A directed graph is a graph in which the edges are singly linked. That is, there is an edge from node A to node B, but not one from node B to node A unless that edge from B to A represents a forward path in the graph. A standard directed graph may rejoin itself, but in Hviz’s implementation, there is no reciprocation. Hviz also has no notion of weighted edges, which many directed graphs utilize.
Much of the processing in Hviz is done by the construction of a “request graph.” This graph is also a directed graph and is similar to a referrer graph.
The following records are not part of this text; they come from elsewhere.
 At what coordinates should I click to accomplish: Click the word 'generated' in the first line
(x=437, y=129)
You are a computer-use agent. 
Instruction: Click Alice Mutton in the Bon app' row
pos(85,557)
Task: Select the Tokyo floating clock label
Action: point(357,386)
It is designed to visually demonstrate the relationships between head nodes and those nodes triggered by head nodes, such as embedded nodes or pages referred to by that top-level domain. This allows the investigator to move from head node to head node and get a graphical understanding of how a user’s Web traffic proceeded chronologically.
For a picture of what the typical interface looks like, see Figure II of the original Hviz paper, or go to an interactive interface demonstration.
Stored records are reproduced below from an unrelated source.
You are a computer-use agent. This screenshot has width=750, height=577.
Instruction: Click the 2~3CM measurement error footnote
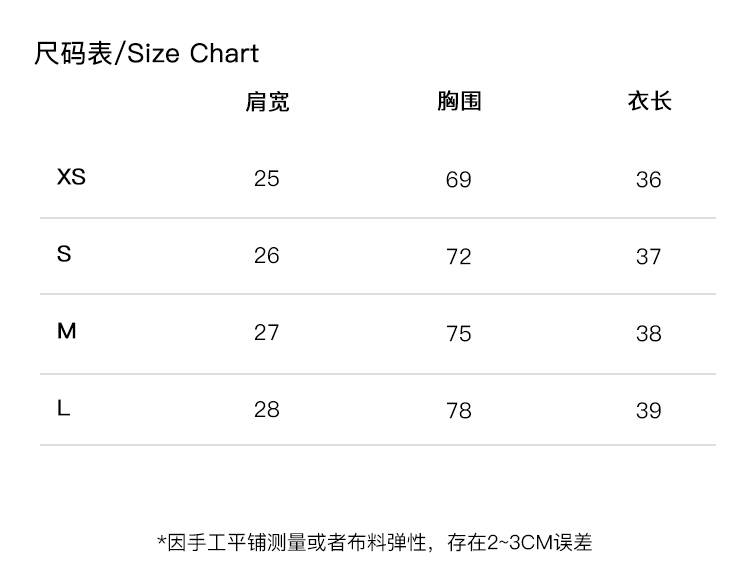click(x=375, y=542)
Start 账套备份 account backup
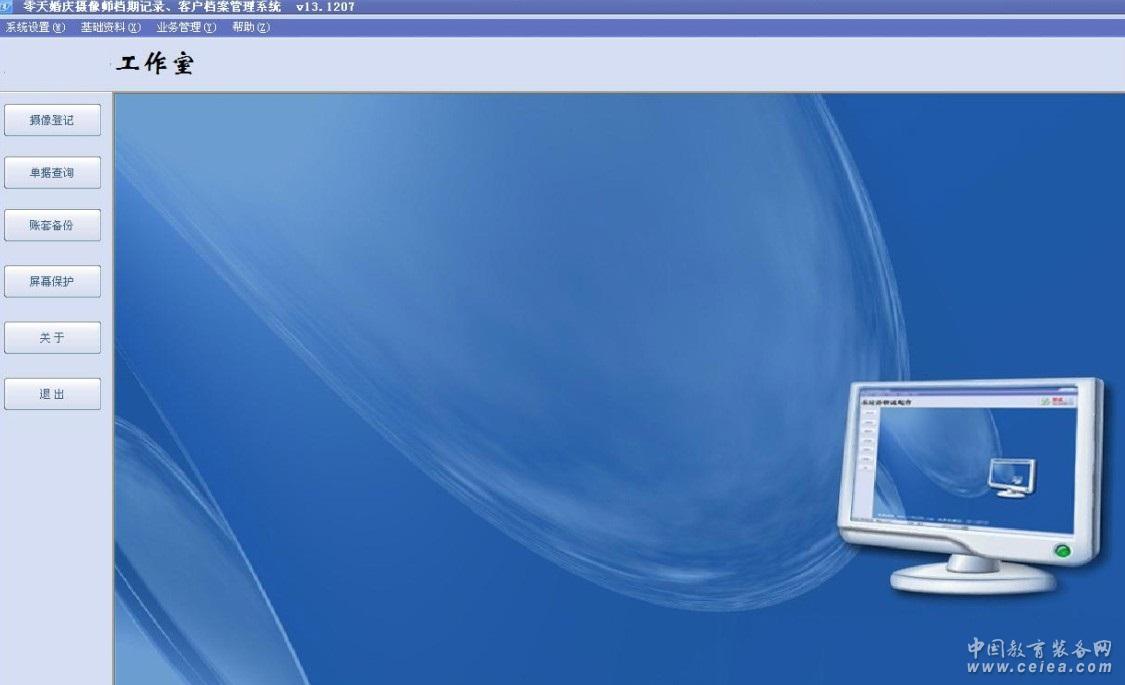The width and height of the screenshot is (1125, 685). point(52,226)
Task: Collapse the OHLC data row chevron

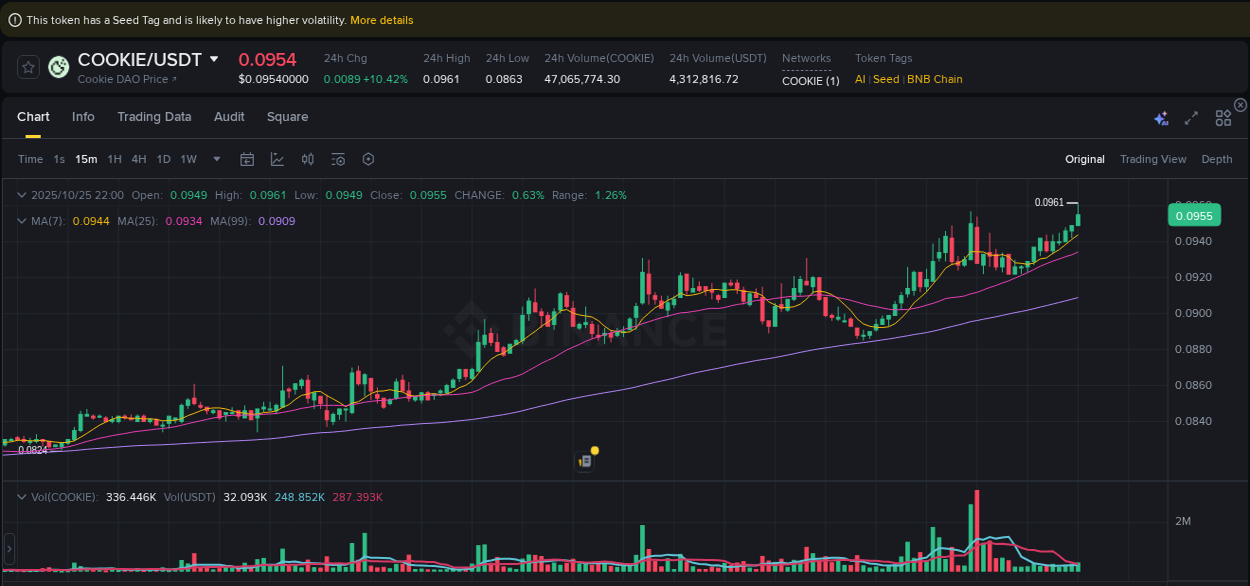Action: (22, 195)
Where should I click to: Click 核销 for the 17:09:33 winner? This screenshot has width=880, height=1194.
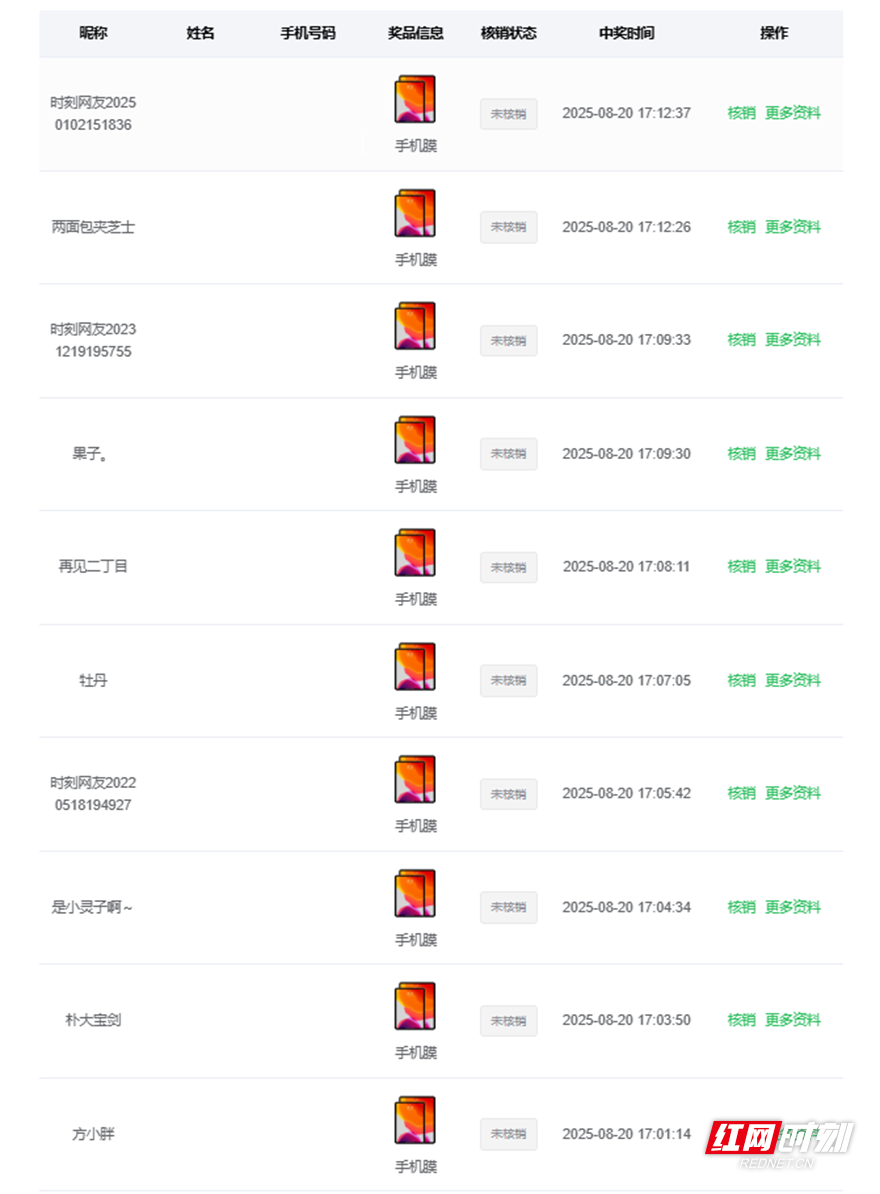[x=741, y=340]
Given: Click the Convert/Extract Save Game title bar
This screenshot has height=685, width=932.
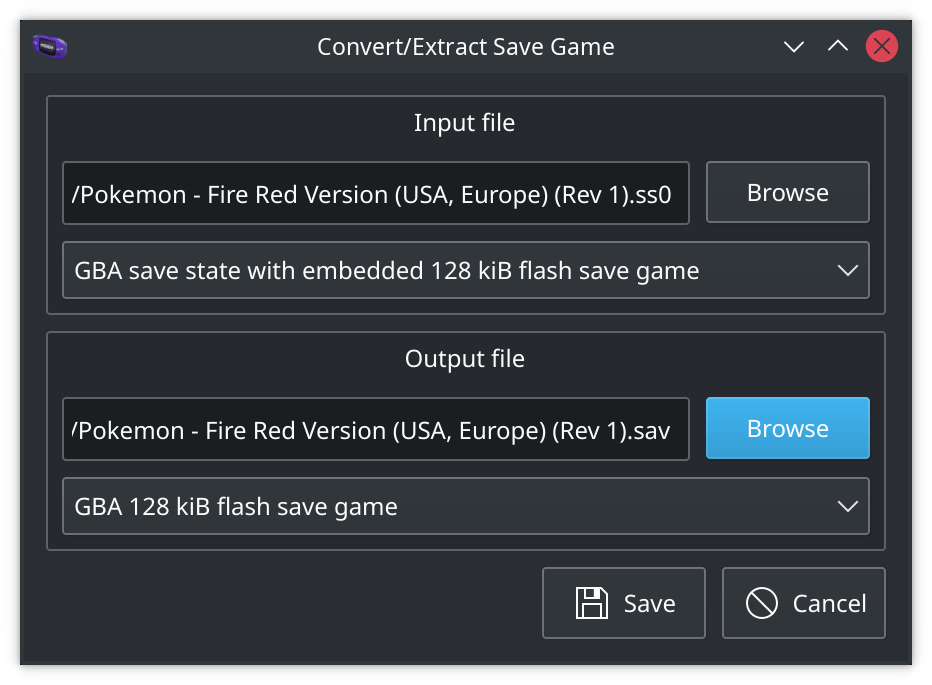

There are a few problems with this approach as it applies to cybersecurity investigations. Malware could start using a popular website for communications so there is a valid referrer header, for example. In this scenario, investigators would see a potentially larger-than-normal number of referrals from a popular site. One solution to this problem might be to add the notion of weighted data to the graph. This way, one could collapse referrer edges from one workstation from page to page and show them as a different color based on their weight. Weights increase the more that particular edge is created, so it would be easy to see which chain of sites is most often visited from each workstation. This should visually reveal malware that is forging referrer headers.
If the graph included the notion of edges connecting back to other points, as many directed graphs do, the visualization would include users who “double back” on themselves — for example, a user who performs a search, clicks a link, then goes back to the search page and clicks the link again. This would also help to visualize malware. Many malware samples will forge several referrer headers and visit a few sites for command-and-control and exfiltration.
The Challenges of Hviz
One could track head nodes used as referrers that never load the associated embedded objects of that head node. For example, a search even from the address bar loads the search results page, which comes with either no referrers or very few. This would identify the search page as a head node, as described in the ReSurf heuristic. The search results page is loaded along with its embedded objects. If there are head node referrers without the loading of embedded objects, this could be called out as a node that does not collapse.
There might need to be some extra data checking to clear up the visualization. If there’s a worm present, for instance, it will make requests from multiple computers, and it will be faded out due to popularity unless the investigator specifically wants to see those requests. However, if the embedded objects are not loaded from an identified head node, this will allow the investigator to identify those nodes in the visualization, which needs to be expanded for the identification of worms.
Filling a Need
Real-world investigative processes influence how researchers can apply core forensics tools in the world of cybersecurity. Whether these resources include timelines, categorization of artifacts, visualization of entity relationships or similar strategies, they can assist investigators in organizing data in a way that streamlines forensics and helps them locate malicious activity.
The sheer volume of HTTP(S) traffic makes it incredibly difficult for an investigator to find malware communication. There is a need for a tool that helps the investigator use the human brain’s remarkable ability to find visual patterns to sort through normal versus malicious traffic. Hviz fills this exact need. It has the potential to be some of the most fascinating network forensics to come along in a good while.